Family who replaced carpets in £2.6m Kensington flat with wooden floors causing ‘constant’ noise for downstairs neighbour as children ran around must pay her £100,000 after losing appeal.
- Sarah and Ahmed El Kerrami were sued by banker neighbour Sarvenaz Fouladi
- Complainant said dish washing and children playing made ‘intolerable’ noise
- Couple appealed after being told to fork out more than £100,000 in damages
- But a High Court judge has now upheld the original decision and they must pay
Source: Mail Online: SEBASTIAN MURPHY-BATES FOR MAILONLINE
A couple ordered to pay a neighbour over £100,000 damages due to the noise of their young family on wooden floors must hand over the money after losing an appeal.
Sarah and Ahmed El Kerrami were sued by their banker neighbour, Sarvenaz Fouladi, 39, over what she called the ‘intolerable’ noise of the family-of-five.
She said the sound of everyday activity above her £2.6 million apartment – from children playing to dishes being washed – was keeping her up at night.
The ‘constant’ ordeal only began after the installation of a new uncarpeted wooden floor in the El Kerramis’ upstairs flat in 2010, she said.
Judge Nicholas Parfitt awarded her £107,397.37 damages and ordered work be done to solve the noise problem at county court in May.
Since then, she and her mum, Fereshent Salamat, had been bombarded with noise from a boiler, fridge, taps and a fireplace above, she said.
The El Kerrami family used the flat ‘like a playground, kids running and dropping things for seven hours non-stop’, she told the judge.
Awarding her damages, Judge Parfitt said it was the noise of simple ‘day-to-day living’ which had caused the problems in the mansion block.
Although he said Miss Fouladi and her mum’s evidence was exaggerated, the judge said noise was ‘…sufficiently loud to be invasive and disturbing…’
The couple appealed, but after a four-day High Court hearing – which ran up tens of thousands of pounds more in legal costs – saw the bill upheld.
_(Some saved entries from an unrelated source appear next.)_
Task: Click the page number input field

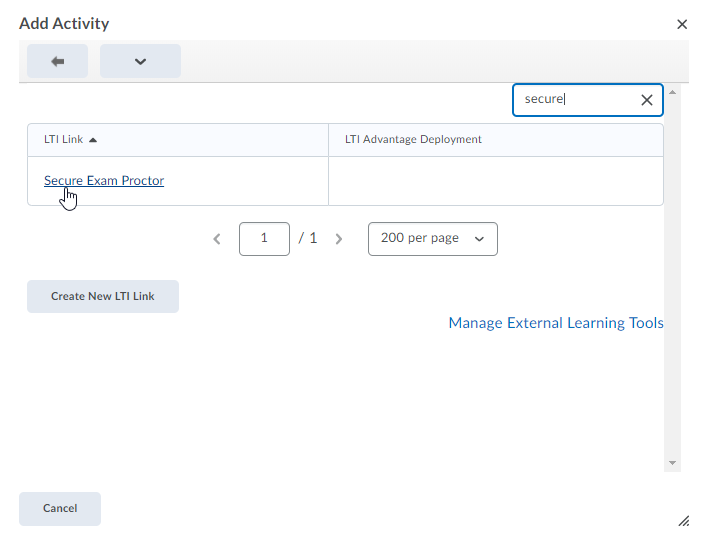Action: tap(264, 239)
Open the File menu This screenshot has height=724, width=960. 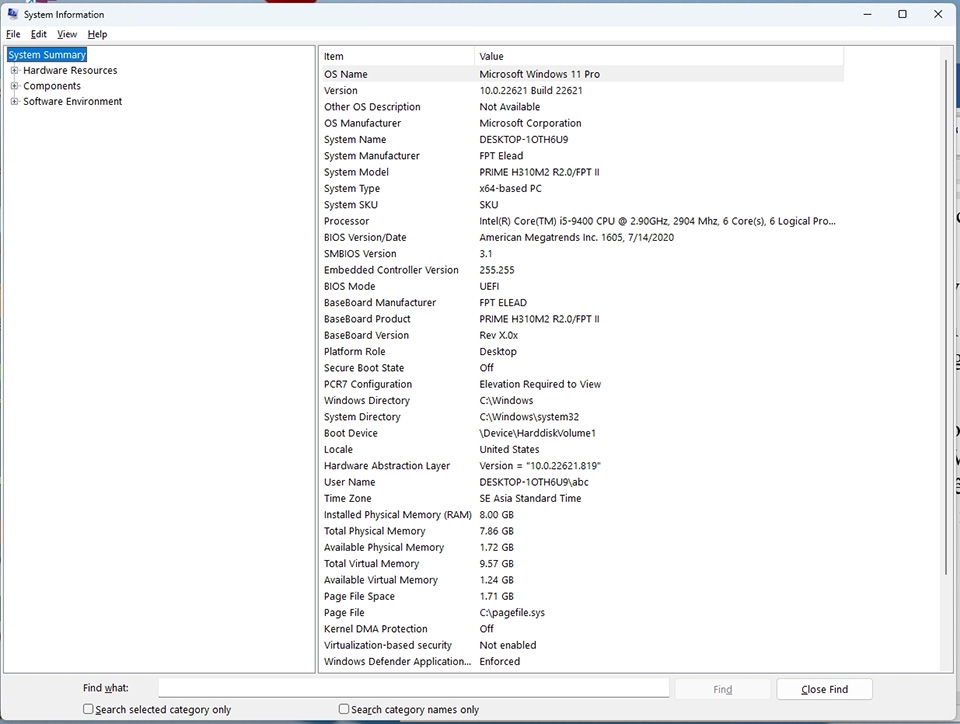click(13, 33)
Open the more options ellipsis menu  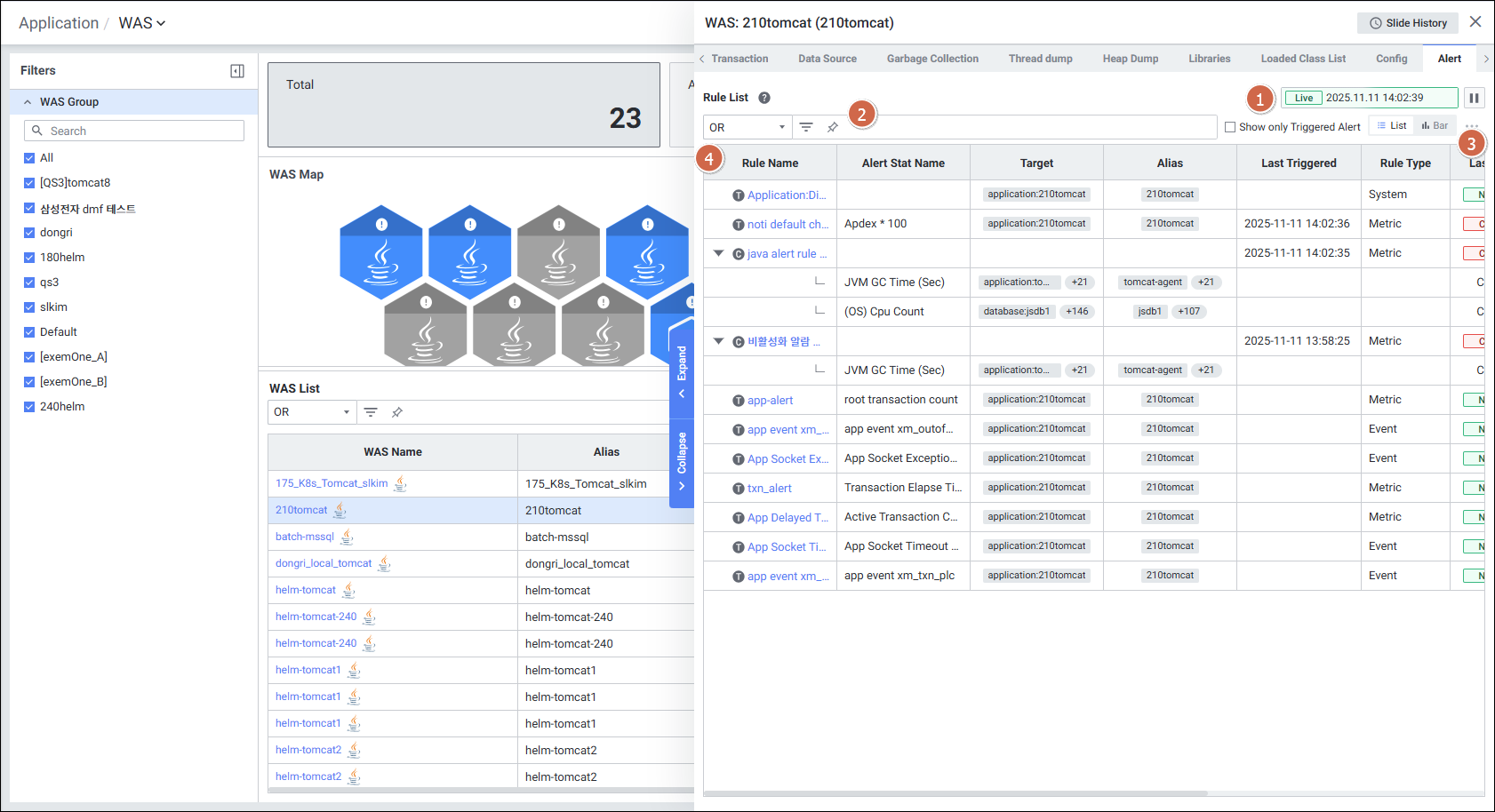pos(1472,126)
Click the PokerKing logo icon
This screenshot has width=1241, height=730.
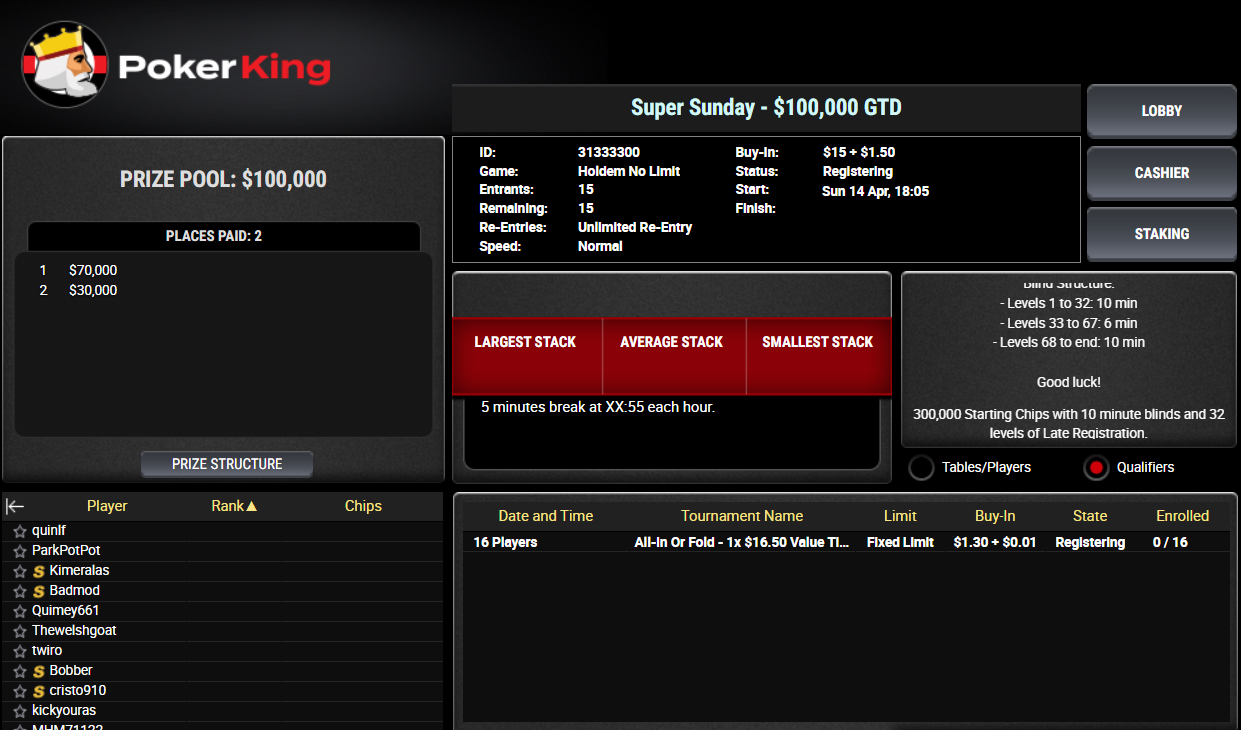pos(65,65)
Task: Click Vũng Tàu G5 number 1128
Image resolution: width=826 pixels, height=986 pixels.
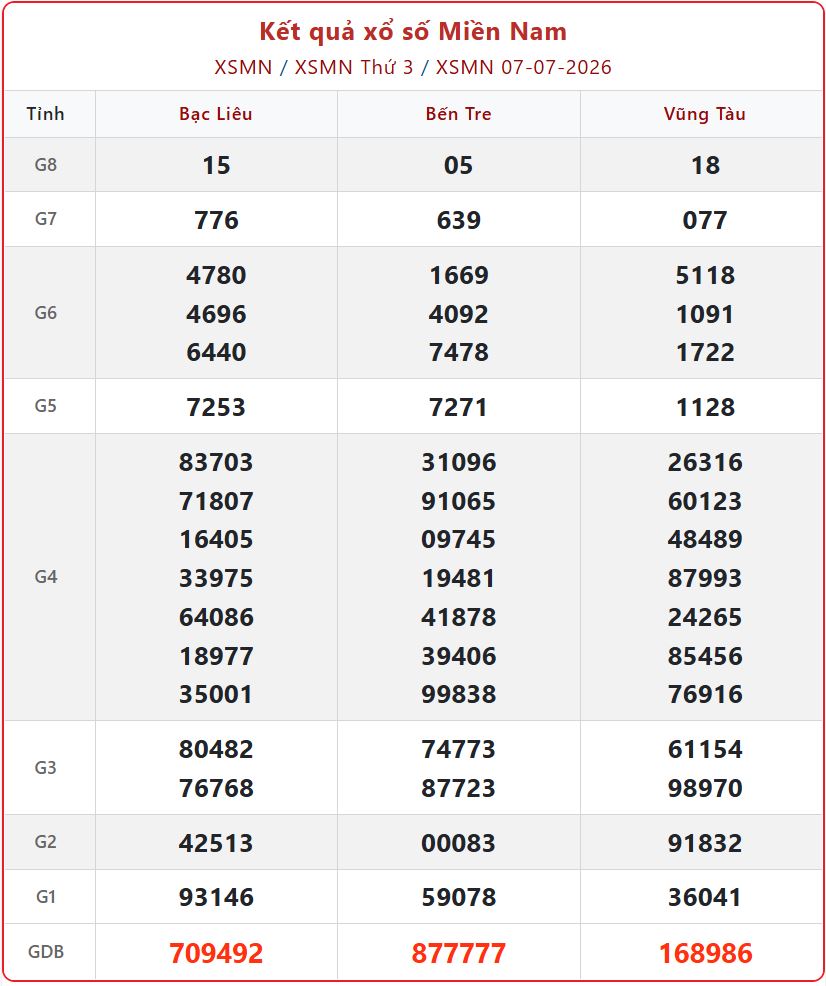Action: (x=705, y=407)
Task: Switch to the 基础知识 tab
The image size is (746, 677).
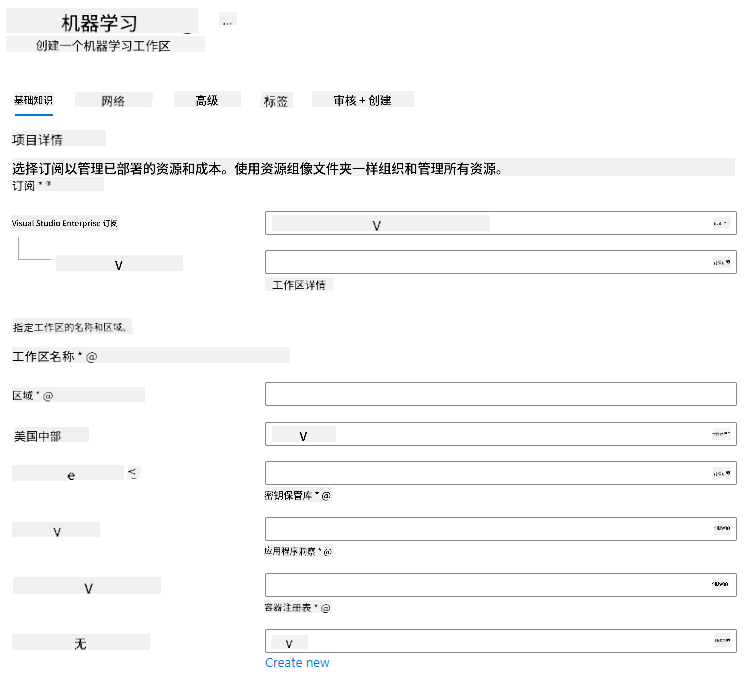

High Court judge, Mr Justice Morgan, said the problem was that the new floor did not prevent transmission of noise between the luxury flats.
The old floor had been taken up and replaced with a new one ‘which did not provide good insulation against sound transmission’, he said.
At Central London County Court, Miss Fouladi claimed that there had been no noise at all before work was done in 2010 prior to the El Kerramis moving in.